_Exercise goal:_ Could you write the entries out again, exactly as they appear?
:: Extracted data
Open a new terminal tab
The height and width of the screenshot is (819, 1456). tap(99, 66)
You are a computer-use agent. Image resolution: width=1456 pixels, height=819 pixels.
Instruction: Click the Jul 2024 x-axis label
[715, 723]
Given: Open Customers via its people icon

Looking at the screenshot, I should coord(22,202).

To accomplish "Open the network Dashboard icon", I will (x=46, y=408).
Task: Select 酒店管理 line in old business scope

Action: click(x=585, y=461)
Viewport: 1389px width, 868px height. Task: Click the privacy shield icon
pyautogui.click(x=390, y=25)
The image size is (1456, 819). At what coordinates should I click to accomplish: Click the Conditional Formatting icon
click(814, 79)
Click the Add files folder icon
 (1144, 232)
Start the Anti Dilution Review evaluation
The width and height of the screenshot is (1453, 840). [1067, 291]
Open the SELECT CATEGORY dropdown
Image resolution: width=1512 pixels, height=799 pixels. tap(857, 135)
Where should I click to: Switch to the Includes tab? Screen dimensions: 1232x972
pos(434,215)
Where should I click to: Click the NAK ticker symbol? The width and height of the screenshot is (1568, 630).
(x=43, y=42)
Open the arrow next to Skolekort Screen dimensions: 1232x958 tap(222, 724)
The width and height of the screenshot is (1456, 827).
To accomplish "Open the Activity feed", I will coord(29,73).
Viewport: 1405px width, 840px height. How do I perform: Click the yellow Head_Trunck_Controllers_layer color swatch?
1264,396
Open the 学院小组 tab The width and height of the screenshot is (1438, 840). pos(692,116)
::::
_Answer box:_
Open a new terminal tab
The height and width of the screenshot is (819, 1456). tap(99, 66)
You are a computer-use agent. Image resolution: width=1456 pixels, height=819 pixels.
Instruction: Click the Jul 2024 x-axis label
[715, 723]
Given: Open Customers via its people icon

Looking at the screenshot, I should coord(22,202).

To accomplish "Open the network Dashboard icon", I will (x=46, y=408).
Task: Select 酒店管理 line in old business scope

Action: click(x=585, y=461)
Viewport: 1389px width, 868px height. Task: Click the privacy shield icon
pyautogui.click(x=390, y=25)
The image size is (1456, 819). At what coordinates should I click to accomplish: Click the Conditional Formatting icon
click(814, 79)
Click the Add files folder icon
 (1144, 232)
Start the Anti Dilution Review evaluation
The width and height of the screenshot is (1453, 840). [1067, 291]
Open the SELECT CATEGORY dropdown
Image resolution: width=1512 pixels, height=799 pixels. tap(857, 135)
Where should I click to: Switch to the Includes tab? Screen dimensions: 1232x972
pos(434,215)
Where should I click to: Click the NAK ticker symbol? The width and height of the screenshot is (1568, 630).
(x=43, y=42)
Open the arrow next to Skolekort Screen dimensions: 1232x958 tap(222, 724)
The width and height of the screenshot is (1456, 827).
To accomplish "Open the Activity feed", I will coord(29,73).
Viewport: 1405px width, 840px height. How do I perform: Click the yellow Head_Trunck_Controllers_layer color swatch?
1264,396
Open the 学院小组 tab The width and height of the screenshot is (1438, 840). pos(692,116)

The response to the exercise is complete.